FRAGMENTO –
....

¿Profesores o Gestores de Puntos? La «Uberización» de la Academia en México

El Pizarrón Crítico: Análisis de fondo

En el ecosistema educativo contemporáneo, ha surgido un fenómeno inquietante que redefine la identidad del docente investigador: el Uber Academicus. Este concepto, analizado profundamente por Educación Futura, sugiere que la labor intelectual en México ha dejado de ser una misión colectiva para convertirse en una gestión individual de indicadores de productividad, similar al modelo de negocio de las plataformas de transporte.

El mecanismo del mérito: Del aula al algoritmo

La tesis central es clara: la academia ha sido «uberizada». Así como Uber redefine al trabajador como un «socio“ para evadir responsabilidades laborales, el sistema académico actual desplaza la noción de servidor público o maestro hacia la de un empresario de su propia carrera. Este cambio tiene un hito fundacional en 1985 con la creación del Sistema Nacional de Investigadores (SNII).

....

INFORMACIÓN –
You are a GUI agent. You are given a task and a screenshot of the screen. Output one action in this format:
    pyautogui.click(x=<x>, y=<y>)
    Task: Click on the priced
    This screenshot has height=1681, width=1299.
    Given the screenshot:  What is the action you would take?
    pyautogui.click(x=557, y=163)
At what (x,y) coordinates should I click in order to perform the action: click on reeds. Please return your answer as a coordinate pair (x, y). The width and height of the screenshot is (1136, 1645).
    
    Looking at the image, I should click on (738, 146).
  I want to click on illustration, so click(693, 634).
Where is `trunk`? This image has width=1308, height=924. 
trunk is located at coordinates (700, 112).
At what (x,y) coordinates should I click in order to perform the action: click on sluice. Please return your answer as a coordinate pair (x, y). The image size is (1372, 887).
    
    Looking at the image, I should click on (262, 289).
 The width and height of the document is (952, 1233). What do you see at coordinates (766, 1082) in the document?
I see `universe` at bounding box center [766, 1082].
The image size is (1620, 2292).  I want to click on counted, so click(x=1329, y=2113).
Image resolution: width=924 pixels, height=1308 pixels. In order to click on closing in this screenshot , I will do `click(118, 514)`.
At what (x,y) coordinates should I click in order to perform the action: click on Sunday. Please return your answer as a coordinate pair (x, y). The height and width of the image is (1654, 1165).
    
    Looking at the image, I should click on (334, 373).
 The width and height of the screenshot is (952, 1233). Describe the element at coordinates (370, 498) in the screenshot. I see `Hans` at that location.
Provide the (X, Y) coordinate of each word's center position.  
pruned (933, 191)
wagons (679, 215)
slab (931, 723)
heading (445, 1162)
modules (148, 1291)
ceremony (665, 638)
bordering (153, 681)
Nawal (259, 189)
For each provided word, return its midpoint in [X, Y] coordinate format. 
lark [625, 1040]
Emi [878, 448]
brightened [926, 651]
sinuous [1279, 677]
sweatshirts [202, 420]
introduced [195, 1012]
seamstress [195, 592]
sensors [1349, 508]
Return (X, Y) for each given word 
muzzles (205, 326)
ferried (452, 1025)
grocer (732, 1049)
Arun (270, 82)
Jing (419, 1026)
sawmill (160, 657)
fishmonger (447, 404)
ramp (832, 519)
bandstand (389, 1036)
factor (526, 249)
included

....

OBJETIVO DEL EJERCICIO – ¿Coincide cada afirmación con el fragmento? Responde sí o no y cita las palabras exactas del fragmento que lo deciden. (a) El Sistema Nacional de Investigadores se creó en 1985. (b) El concepto de Uber Academicus fue analizado por Educación Futura. (c) La labor intelectual en México se ha convertido en una misión colectiva.

RESULTADO DEL EJERCICIO –
(a) Sí: «Este cambio tiene un hito fundacional en 1985 con la creación del Sistema Nacional de Investigadores (SNII).»
(b) Sí: «Este concepto, analizado profundamente por Educación Futura».
(c) No: «ha dejado de ser una misión colectiva para convertirse en una gestión individual de indicadores de productividad».